Reputation: 4203
I am trying to output and then to parse back from YAML the following
import numpy as np
class MyClass(object):
YAMLTag = '!MyClass'
def __init__(self, name, times, zeros):
self.name = name
self._T = np.array(times)
self._zeros = np.array(zeros)
The YAML file looks like
!MyClass:
name: InstanceId
times: [0.0, 0.25, 0.5, 1.0, 2.0, 5.0, 10.0]
zeros: [0.03, 0.03, 0.04, 0.03, 0.03, 0.02, 0.03]

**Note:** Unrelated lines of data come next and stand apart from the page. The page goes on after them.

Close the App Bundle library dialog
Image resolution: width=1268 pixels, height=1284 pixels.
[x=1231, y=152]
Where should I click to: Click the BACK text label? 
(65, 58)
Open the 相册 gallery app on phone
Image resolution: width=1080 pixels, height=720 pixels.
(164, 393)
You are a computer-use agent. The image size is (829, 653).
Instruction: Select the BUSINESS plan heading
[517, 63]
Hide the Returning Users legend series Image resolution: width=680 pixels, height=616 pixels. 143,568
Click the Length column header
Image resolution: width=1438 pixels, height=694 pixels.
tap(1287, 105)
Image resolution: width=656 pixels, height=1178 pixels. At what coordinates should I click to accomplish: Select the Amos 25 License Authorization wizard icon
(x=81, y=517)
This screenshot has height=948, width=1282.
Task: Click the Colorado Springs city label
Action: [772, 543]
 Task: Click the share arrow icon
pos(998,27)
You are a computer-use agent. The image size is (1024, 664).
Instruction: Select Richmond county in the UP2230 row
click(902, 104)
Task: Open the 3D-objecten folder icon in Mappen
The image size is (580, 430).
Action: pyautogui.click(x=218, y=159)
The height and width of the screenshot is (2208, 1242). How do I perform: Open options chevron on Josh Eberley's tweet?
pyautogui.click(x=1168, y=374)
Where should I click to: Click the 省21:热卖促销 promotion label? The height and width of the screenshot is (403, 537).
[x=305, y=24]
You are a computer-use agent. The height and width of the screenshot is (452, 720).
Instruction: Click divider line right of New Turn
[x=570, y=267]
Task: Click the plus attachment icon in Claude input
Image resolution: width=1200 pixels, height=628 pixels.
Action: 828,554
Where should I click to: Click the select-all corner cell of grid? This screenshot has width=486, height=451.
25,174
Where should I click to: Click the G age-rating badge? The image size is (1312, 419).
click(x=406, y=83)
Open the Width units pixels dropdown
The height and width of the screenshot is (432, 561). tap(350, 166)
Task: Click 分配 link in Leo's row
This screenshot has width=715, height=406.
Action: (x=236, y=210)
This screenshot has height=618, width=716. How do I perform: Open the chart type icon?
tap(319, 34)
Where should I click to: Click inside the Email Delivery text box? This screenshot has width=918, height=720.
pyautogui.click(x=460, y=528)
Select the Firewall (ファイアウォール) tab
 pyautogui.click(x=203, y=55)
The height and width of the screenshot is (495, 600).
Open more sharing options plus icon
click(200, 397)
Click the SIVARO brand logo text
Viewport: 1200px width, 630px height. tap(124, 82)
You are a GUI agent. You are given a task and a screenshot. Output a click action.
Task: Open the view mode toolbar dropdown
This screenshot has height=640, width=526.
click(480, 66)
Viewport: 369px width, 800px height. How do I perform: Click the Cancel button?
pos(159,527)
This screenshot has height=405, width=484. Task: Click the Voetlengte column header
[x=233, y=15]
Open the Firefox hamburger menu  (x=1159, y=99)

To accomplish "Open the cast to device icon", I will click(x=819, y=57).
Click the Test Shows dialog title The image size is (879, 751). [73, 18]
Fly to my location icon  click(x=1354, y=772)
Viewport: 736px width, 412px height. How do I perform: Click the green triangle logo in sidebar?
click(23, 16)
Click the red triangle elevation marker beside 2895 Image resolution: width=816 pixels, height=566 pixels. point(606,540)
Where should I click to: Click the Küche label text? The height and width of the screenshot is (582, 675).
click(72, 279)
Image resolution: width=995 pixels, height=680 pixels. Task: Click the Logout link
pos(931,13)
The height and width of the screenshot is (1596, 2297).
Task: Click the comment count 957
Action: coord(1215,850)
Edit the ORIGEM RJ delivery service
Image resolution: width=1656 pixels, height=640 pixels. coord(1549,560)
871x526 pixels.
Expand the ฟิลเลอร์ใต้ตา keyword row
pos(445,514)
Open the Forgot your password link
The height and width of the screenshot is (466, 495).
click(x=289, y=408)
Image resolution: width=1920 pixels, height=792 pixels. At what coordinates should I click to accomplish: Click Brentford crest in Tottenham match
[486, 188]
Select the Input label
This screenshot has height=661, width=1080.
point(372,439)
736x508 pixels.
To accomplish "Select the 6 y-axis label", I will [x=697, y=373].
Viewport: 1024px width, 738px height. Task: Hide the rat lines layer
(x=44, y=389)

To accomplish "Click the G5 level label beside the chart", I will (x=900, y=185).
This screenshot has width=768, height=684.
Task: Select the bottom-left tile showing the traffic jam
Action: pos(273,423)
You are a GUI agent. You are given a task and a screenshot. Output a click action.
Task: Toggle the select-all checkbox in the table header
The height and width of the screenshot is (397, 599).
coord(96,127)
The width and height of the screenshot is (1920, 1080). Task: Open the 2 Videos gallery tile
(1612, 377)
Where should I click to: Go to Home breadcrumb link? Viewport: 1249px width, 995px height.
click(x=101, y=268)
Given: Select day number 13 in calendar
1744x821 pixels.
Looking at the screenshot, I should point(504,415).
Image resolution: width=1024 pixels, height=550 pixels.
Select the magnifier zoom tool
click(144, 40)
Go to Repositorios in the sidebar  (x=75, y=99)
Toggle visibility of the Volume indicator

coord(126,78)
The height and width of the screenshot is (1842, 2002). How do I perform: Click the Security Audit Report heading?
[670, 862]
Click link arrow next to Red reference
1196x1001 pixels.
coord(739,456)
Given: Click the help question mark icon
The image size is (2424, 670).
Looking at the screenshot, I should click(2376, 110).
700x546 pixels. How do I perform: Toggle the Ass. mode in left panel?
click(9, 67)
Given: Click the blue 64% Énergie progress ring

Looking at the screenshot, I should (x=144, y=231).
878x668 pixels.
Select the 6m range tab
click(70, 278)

To write, I have added to the class two methods
def toDict(self):
return {'name' : self.name,
'times' : [float(t) for t in self._T],
'zeros' : [float(t) for t in self._zeros]}
@staticmethod
def ToYAML(dumper, data):
return dumper.represent_dict({data.YAMLTag : data.toDict()})
and to read, the method
@staticmethod
def FromYAML(loader, node):
nodeMap = loader.construct_mapping(node)
return MyClass(name = nodeMap['name'],
times = nodeMap['times'],
zeros = nodeMap['zeros'])
and following YAML Documentation, I added the following snippet in the same Python file myClass.py
:
import yaml
yaml.add_constructor(MyClass.YAMLTag, MyClass.FromYAML)
yaml.add_representer(MyClass, MyClass.ToYAML)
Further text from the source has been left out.